Atomic Clock est le titre qui accroche le plus vite dans cet album. Dès les premiers accords on plonge dans l'univers de rock cosmique à la Jean-Michel Jarre. L'approche respire les parfums d'analogue avec des synthés très musicaux, des rythmes coiffés par des pépiements de séquences et des échantillonnages de voix comme dans les Concerts en Chine. Bref, il n'y a pas de raisons de ne pas aimer. Même les bruits ambiants, qui sont fort actifs, respectent la posologie que Jarre prescrivait à ses titres en concert. Comme quoi que Władysław Komendarek est capable de tout, même de l'ambiant séraphique avec le très doux Colonization of Time. Et ses solos de synthé sont aussi juteux que poignants. C'est un beau titre où l'ambiant prend une toute autre forme en sortant des ondes d'une radio grésillante. Toujours entouré d'une faune sonique aux milles surprises, la musique défile dans une macédoine aux saveurs multidimensionnelles, comme dans l'approche tribale de Controllers of Mankind's Consciousness ou l'approche de techno déjanté de Fiery Tongues ou encore le bruyant, furieux et très trash techno Mind Treatment. Ceux qui connaissent et affectionnent l'univers de Infected Mushroom seront en terrain connu. Secret Center of Pugnacious Gases clôture dans le chaos le plus désordonné avec une approche dramatique cinématographique, avant d'embrasser un rythme aussi lourd que vif. Du gros rock progressif électronique qui rappelle U.K. et E.L.P., période Brain Salad Surgery, aux sommets de leur art. Même la voix….

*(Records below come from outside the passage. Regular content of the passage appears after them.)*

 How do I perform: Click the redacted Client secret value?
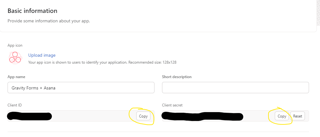click(x=202, y=116)
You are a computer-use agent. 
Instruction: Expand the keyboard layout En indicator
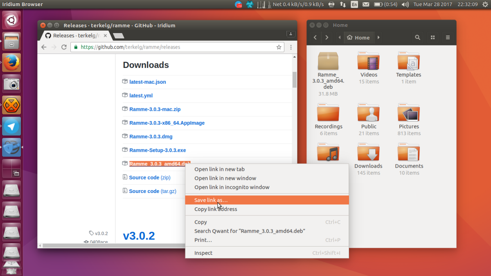[354, 4]
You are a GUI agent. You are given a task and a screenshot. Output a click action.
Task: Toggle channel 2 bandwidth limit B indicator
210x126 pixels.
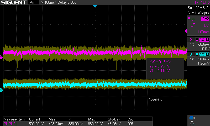[x=197, y=40]
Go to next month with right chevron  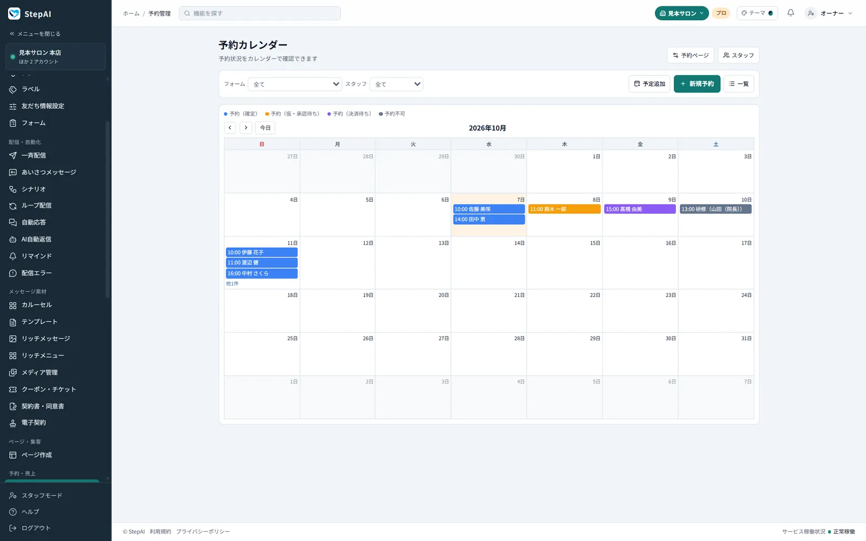(x=246, y=128)
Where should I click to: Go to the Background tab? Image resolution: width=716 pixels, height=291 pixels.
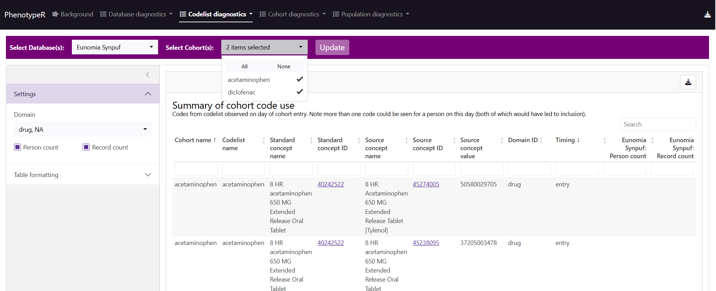click(x=73, y=14)
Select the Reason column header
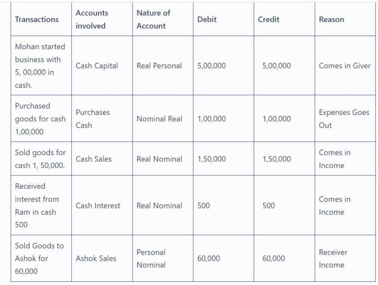The image size is (378, 285). coord(331,20)
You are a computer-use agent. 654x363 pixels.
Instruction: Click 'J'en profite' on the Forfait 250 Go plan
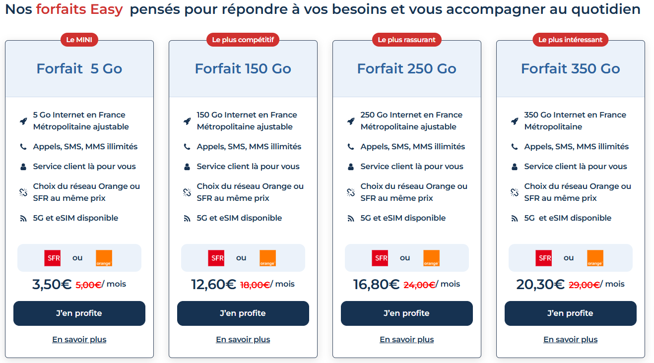tap(406, 313)
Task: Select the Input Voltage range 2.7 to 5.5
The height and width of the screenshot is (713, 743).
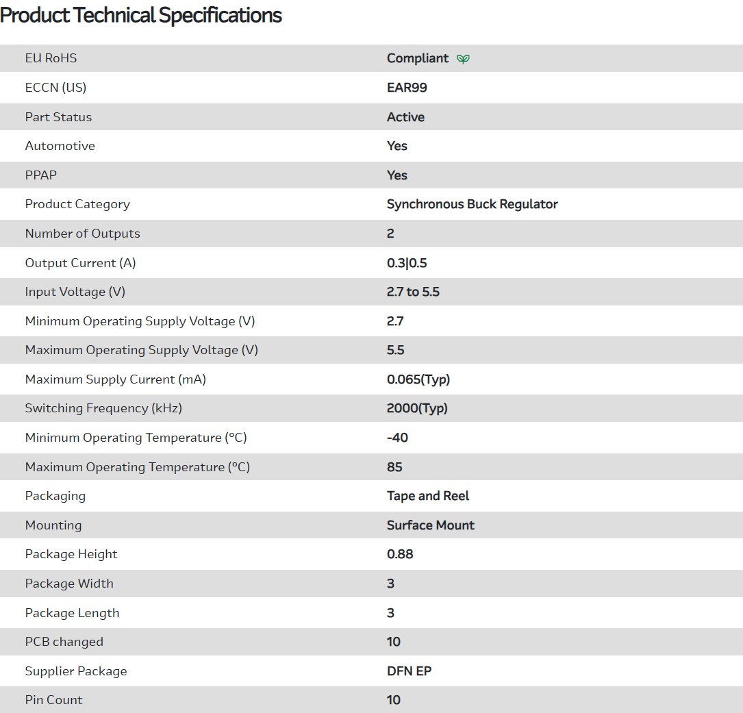Action: (x=413, y=292)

Je ne ferai pas de cachettes; CHRONOWIZOR n'est pas pour toutes les oreilles. En plus de caresser une multitude de styles musicaux, le synthésiste Polonais arrose copieusement sa musique d'effets soniques qui trouvent toute la beauté de leurs dimensions avec des oreilles prêtent à souffrir dans un bon casque d'écoute. Moi j'ai aimé, mais pas à tous les jours! L'audace de Władysław Komendarek, et ce contrairement à plusieurs artistes du genre, ne se perd pas dans des inepties cacophoniques où seule la démesure peut être un attrait pour ceux qui aiment se vanter de marginalité. Dans le désordre, dans le chaos, ses titres respirent toujours d'une musicalité d'où émergent des harmonies qui n'ont pas peur de copiner avec de l'impressionnisme musical.